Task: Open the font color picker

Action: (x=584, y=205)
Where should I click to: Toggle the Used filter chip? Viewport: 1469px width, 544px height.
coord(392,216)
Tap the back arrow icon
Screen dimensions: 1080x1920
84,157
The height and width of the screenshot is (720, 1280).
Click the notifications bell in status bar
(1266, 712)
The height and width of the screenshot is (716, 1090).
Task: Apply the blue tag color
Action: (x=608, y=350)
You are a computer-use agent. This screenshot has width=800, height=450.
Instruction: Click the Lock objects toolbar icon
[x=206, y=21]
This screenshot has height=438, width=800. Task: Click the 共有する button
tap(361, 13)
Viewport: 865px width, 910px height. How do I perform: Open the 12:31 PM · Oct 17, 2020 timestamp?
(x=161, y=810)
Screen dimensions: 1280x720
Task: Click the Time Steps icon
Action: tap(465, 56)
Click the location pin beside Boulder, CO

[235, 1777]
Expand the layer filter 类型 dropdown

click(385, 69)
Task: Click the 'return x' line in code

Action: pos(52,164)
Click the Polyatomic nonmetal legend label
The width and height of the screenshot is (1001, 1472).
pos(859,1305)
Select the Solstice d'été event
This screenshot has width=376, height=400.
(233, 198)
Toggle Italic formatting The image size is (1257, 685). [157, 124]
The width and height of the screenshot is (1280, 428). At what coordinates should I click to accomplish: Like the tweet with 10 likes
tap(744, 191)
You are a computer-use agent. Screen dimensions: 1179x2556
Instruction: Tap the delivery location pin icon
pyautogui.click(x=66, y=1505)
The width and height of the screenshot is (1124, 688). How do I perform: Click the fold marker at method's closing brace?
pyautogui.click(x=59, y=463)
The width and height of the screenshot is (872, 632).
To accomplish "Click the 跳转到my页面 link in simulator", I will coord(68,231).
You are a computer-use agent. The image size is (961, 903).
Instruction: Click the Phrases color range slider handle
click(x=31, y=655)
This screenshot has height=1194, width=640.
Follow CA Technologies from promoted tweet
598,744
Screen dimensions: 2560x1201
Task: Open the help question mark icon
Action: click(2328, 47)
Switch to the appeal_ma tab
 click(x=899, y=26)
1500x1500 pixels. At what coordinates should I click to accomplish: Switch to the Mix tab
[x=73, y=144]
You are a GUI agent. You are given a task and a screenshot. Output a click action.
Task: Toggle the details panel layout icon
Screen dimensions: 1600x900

(Problem to work on):
Beginning at the first line above, repeat exactly until the line containing "The height and width of the screenshot is (720, 1280).", which is included.

(Solution to this problem):
Task: Open the font color picker

Action: (x=584, y=205)
Where should I click to: Toggle the Used filter chip? Viewport: 1469px width, 544px height.
coord(392,216)
Tap the back arrow icon
Screen dimensions: 1080x1920
84,157
The height and width of the screenshot is (720, 1280).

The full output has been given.